Find the Kaggle Kernel of this notebook [here](https://www.kaggle.com/spsayakpaul/train-bit-keras-tuner).

This notebook runs hyperparameter-tuning on a teacher model (based on [BiT ResNet101x3](https://arxiv.org/abs/1912.11370)) to further train a student using function matching (proposed in [Knowledge distillation: A good teacher is patient and consistent](https://arxiv.org/abs/2106.05237)). You can find the distillation notebook [here](https://www.kaggle.com/spsayakpaul/funmatch-distillation). To run this notebook you would need to have a billing enabled GCP account to use a GCS Bucket.

## Setup

In [1]:
from kaggle_secrets import UserSecretsClient
user_secrets = UserSecretsClient()
user_credential = user_secrets.get_gcloud_credential()
user_secrets.set_tensorflow_credential(user_credential)

In [2]:
!pip install keras-tuner -q --user



In [3]:
import tensorflow_hub as hub
import keras_tuner as kt
import tensorflow as tf

from pprint import pprint
import matplotlib.pyplot as plt
import numpy as np
import re

# This needs to be done in order for the Hub module to communicate.
import os
os.environ["TFHUB_CACHE_DIR"] = "gs://funmatch-tf/model-cache-dir"

`gs://funmatch-tf` is the GCS Bucket I created beforehand. To proceed, you'd need to create a GCS Bucket with a universally unique name and replace `funmatch-tf` with it. 

In [4]:
try: # Cetect TPUs
    tpu = None
    tpu = tf.distribute.cluster_resolver.TPUClusterResolver() # TPU detection
    tf.config.experimental_connect_to_cluster(tpu)
    tf.tpu.experimental.initialize_tpu_system(tpu)
    strategy = tf.distribute.TPUStrategy(tpu)
except ValueError: # Detect GPUs
    strategy = tf.distribute.MirroredStrategy() 
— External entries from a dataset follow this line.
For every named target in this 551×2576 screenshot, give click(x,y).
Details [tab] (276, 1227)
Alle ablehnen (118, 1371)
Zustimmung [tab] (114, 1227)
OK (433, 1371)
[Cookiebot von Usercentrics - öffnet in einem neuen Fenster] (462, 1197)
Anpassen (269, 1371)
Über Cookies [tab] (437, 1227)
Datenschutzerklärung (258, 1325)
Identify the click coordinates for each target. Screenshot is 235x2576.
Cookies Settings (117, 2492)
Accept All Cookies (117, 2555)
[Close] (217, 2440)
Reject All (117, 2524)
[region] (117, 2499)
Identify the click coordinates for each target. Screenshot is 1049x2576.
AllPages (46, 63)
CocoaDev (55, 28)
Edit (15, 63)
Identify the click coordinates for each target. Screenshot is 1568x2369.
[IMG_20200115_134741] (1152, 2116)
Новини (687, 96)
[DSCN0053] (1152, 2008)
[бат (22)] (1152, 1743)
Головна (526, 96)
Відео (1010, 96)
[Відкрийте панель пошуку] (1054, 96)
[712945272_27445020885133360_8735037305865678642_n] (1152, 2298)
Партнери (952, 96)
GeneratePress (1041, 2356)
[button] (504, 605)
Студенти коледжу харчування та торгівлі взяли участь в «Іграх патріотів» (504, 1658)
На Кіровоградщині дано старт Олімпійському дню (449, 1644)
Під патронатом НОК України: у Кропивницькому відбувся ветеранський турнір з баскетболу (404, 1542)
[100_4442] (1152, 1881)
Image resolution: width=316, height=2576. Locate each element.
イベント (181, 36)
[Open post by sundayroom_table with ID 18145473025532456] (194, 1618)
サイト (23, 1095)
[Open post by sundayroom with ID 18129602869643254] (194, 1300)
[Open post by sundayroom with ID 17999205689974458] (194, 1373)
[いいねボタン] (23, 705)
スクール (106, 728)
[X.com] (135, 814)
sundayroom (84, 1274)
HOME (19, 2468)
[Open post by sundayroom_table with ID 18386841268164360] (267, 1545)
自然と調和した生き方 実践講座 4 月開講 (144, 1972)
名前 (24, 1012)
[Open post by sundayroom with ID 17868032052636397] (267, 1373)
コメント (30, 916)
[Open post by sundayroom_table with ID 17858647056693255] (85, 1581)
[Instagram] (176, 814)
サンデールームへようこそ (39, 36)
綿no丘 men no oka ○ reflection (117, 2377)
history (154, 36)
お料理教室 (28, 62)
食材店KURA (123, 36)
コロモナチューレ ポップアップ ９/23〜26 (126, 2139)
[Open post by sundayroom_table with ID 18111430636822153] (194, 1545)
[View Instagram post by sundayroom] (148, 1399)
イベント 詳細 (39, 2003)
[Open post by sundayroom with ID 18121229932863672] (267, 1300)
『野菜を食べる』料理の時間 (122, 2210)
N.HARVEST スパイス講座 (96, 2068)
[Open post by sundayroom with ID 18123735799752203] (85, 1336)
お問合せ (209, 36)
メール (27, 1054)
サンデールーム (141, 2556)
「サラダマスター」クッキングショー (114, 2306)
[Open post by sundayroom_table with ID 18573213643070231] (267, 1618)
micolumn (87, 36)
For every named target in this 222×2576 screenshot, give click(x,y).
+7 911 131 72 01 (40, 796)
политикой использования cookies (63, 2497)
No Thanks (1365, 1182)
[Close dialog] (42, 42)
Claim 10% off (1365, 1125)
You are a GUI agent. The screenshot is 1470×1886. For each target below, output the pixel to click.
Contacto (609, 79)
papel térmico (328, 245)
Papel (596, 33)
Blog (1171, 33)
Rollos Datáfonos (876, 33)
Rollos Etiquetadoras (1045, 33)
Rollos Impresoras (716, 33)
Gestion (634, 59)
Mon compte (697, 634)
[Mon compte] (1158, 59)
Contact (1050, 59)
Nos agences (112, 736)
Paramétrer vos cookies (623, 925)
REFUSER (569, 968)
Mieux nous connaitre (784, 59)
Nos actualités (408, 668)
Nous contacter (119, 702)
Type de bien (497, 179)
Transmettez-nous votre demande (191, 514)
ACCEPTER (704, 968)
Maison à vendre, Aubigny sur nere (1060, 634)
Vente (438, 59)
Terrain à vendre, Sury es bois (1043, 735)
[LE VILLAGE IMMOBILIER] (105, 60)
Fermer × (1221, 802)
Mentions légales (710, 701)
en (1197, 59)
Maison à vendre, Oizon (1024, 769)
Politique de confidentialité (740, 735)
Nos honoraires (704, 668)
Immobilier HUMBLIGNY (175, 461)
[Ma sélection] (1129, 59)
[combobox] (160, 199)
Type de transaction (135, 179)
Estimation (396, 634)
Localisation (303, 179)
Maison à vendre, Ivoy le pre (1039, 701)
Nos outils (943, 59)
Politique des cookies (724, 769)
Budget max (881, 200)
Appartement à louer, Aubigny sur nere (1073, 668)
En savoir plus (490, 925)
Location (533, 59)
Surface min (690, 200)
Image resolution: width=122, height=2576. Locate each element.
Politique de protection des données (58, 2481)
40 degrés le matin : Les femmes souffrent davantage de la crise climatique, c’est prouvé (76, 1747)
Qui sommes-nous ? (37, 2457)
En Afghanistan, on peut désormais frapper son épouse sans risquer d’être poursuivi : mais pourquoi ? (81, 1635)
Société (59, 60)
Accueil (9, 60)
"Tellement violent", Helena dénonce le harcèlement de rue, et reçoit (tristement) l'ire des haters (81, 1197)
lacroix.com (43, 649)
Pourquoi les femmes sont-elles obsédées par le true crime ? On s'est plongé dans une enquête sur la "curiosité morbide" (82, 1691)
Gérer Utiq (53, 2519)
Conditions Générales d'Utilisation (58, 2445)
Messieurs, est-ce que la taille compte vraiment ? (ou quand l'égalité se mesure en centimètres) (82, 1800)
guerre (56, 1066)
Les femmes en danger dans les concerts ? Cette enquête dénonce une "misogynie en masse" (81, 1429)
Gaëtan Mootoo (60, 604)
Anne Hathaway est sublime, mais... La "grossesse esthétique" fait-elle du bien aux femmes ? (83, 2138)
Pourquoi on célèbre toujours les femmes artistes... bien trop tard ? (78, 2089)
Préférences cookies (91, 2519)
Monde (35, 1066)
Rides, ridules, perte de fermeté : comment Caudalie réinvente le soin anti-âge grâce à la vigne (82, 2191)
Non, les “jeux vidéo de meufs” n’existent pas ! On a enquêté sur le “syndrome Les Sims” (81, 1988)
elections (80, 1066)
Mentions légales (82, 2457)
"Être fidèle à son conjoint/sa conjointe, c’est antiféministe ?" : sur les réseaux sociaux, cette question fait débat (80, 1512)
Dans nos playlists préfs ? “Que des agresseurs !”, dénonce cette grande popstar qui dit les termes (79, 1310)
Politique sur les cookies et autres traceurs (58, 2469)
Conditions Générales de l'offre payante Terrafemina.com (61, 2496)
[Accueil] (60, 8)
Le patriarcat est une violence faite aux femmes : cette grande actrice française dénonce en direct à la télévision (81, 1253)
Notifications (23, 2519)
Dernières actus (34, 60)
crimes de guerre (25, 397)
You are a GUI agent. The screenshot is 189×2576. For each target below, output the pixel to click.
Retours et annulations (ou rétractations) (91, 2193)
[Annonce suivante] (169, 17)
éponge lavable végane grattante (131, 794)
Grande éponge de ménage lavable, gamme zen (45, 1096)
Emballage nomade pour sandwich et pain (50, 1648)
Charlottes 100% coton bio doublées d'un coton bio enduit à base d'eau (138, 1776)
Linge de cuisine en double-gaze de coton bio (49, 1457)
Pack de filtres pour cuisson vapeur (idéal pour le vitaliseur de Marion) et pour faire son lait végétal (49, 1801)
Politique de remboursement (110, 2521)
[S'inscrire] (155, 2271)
print("Number of accelerators: ", strategy.num_replicas_in_sync)

Number of accelerators:  8


## Constants and hyperparameters

In [5]:
BATCH_SIZE = 64 * strategy.num_replicas_in_sync
BIGGER = 160
RESIZE = 128
CENTRAL_FRAC = 0.875
AUTO = tf.data.AUTOTUNE

SCHEDULE_LENGTH = 500
SCHEDULE_BOUNDARIES = [200, 300, 400]
SCHEDULE_LENGTH = (SCHEDULE_LENGTH * 512 / BATCH_SIZE) 

## Data loading and input preprocessing

To know how these TFRecords were created refer to [this notebook](https://colab.research.google.com/github/sayakpaul/FunMatch-Distillation/blob/main/tfrecords_pets37.ipynb). **Be sure to update the GCS paths.** 

In [6]:
# This comes from this repository https://github.com/GoogleCloudPlatform/training-data-analyst.
def count_data_items(filenames):
    n = [int(re.compile(r"-([0-9]*)\.").search(filename).group(1)) for filename in filenames]
    return np.sum(n)

train_pattern = "gs://funmatch-tf/train/*.tfrec"
train_filenames = tf.io.gfile.glob(train_pattern)
val_pattern = "gs://funmatch-tf/validation/*.tfrec"
val_filenames = tf.io.gfile.glob(val_pattern)
test_pattern = "gs://funmatch-tf/test/*.tfrec"
test_filenames = tf.io.gfile.glob(test_pattern)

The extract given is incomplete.